Пожалуйста, воспроизведите без изменений часть отрывка о Звереве, которая открывается словами «С давних пор, как» и завершается словами «уже не нужное.».
═════ ИСХОДНЫЙ ОТРЫВОК ═════
С давних пор, как реликвия, хранился у меня берет Владимира Луговского, настоящий баскский, которым поэт очень гордился. Вот, подумала я, достойный случай отдать его, пусть послужит теперь художнику. Я принесла берет, и мы с Наташей надели его на Зверева. Он не протестовал, наоборот, покрасовался у зеркала, лихо сдвинув набок берет, который пришёлся ему.
— Всё в порядке, детуля! — сказал он на прощание…
Несколько раз Зверев звонил мне по телефону, смущённо спрашивал:
— Детуля, как дела?
Понимала, что надо бы позвать к себе, пригреть, угостить… Но всегда что-то мешало, какие-то дела, суета. Испытывала неловкость, что не приглашаю, и так каждый раз. Со стыдом вспоминаю об этом сейчас, с угрызением совести. Что пользы, что толку?.. Дурацкая наша типично русская черта — это позднее раскаяние, никому уже не нужное.
Осталось, пожалуй, рассказать ещё об одной встрече со Зверевым. Удивительной! Произошла она на кладбище «Введенские горы». Собралась туда, чтобы положить цветы на материнскую могилу. У ворот кладбища в цветочном магазине купила два горшочка цикламенов. Холодно. Накрапывает дождь, осенний, мерзкий. Забегаю ещё по дороге в контору, чтобы уплатить там за уборку нашего участка. Какое-то время приходится ждать, выхожу, а дождь льёт уже вовсю, времени у меня в обрез, мне ещё нужно заехать к моей старой нянюшке, завезти ей деньги. Несусь почти вскачь. Пробегаю мимо старого склепа, чей-то барский. Обычно на нашем кладбище такие склепы используют как помещение для уборщиков. Дверь приоткрыта. На бегу мельком заглядываю туда — и глаз мой мгновенно схватывает живопись то ли на картоне, то ли на фанере, лежит на огромной бочке. Бегу дальше, но мысль не оставляет: «Что же это может быть такое знакомое?.. Уж не Зверев ли?»
Вдруг, сама не понимая, почему, останавливаюсь и поворачиваю обратно. Надо проверить! Подхожу, распахиваю дверь. В склепе женщина-уборщица, пожилая, грузная, кажется даже, что под мухой.
═════ СОБРАННЫЙ МАТЕРИАЛ ═════
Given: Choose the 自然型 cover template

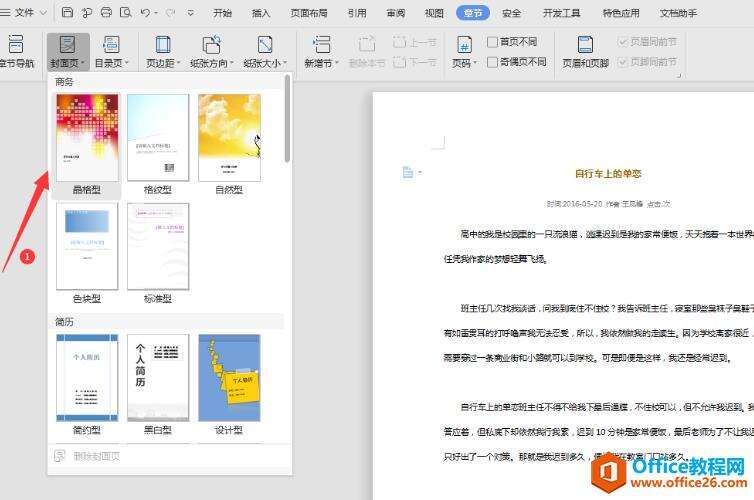Looking at the screenshot, I should (229, 138).
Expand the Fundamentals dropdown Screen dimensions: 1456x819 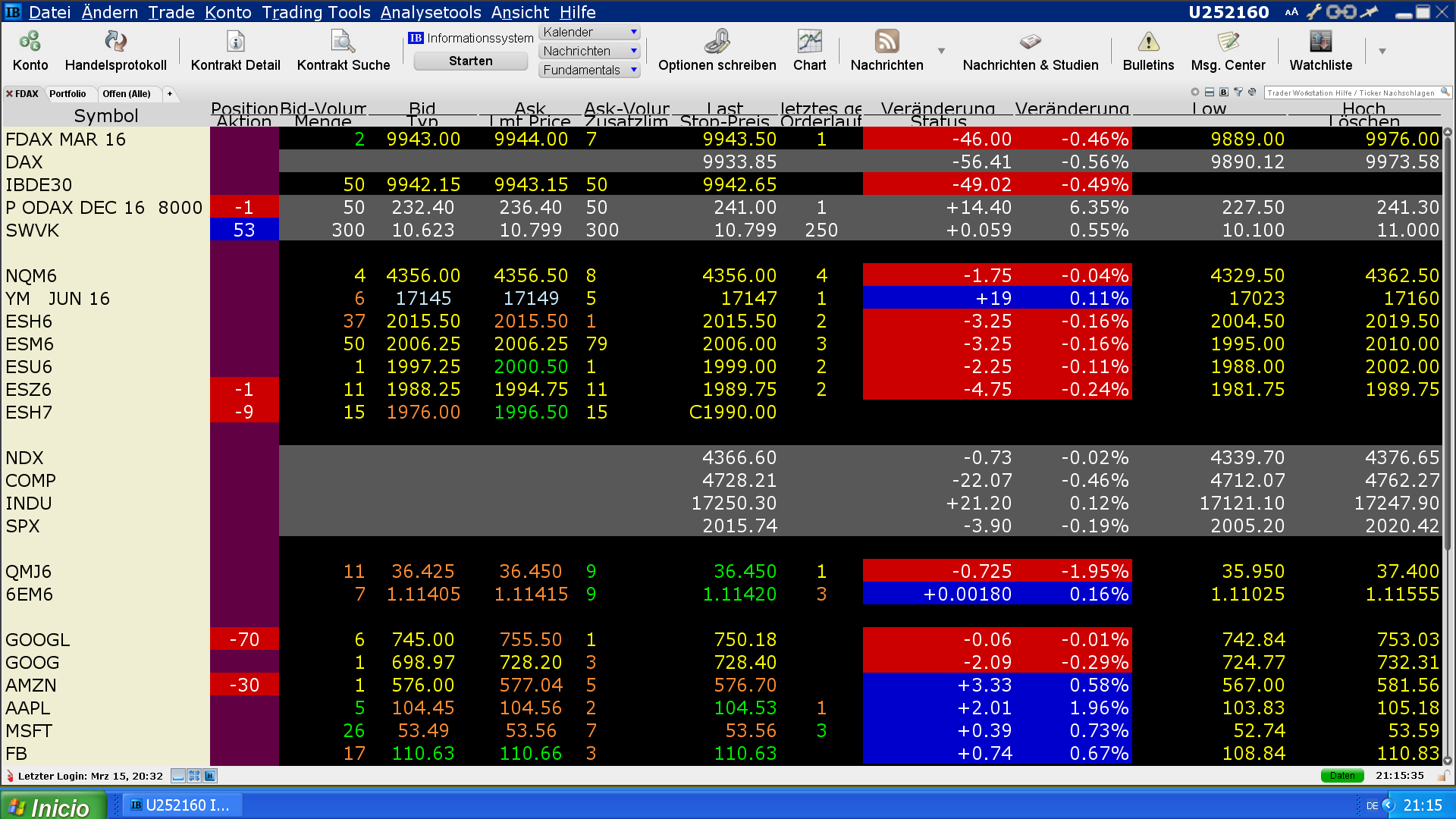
═════
■ ВЫПОЛНЕННОЕ ЗАДАНИЕ
С давних пор, как реликвия, хранился у меня берет Владимира Луговского, настоящий баскский, которым поэт очень гордился. Вот, подумала я, достойный случай отдать его, пусть послужит теперь художнику. Я принесла берет, и мы с Наташей надели его на Зверева. Он не протестовал, наоборот, покрасовался у зеркала, лихо сдвинув набок берет, который пришёлся ему.
— Всё в порядке, детуля! — сказал он на прощание…
Несколько раз Зверев звонил мне по телефону, смущённо спрашивал:
— Детуля, как дела?
Понимала, что надо бы позвать к себе, пригреть, угостить… Но всегда что-то мешало, какие-то дела, суета. Испытывала неловкость, что не приглашаю, и так каждый раз. Со стыдом вспоминаю об этом сейчас, с угрызением совести. Что пользы, что толку?.. Дурацкая наша типично русская черта — это позднее раскаяние, никому уже не нужное.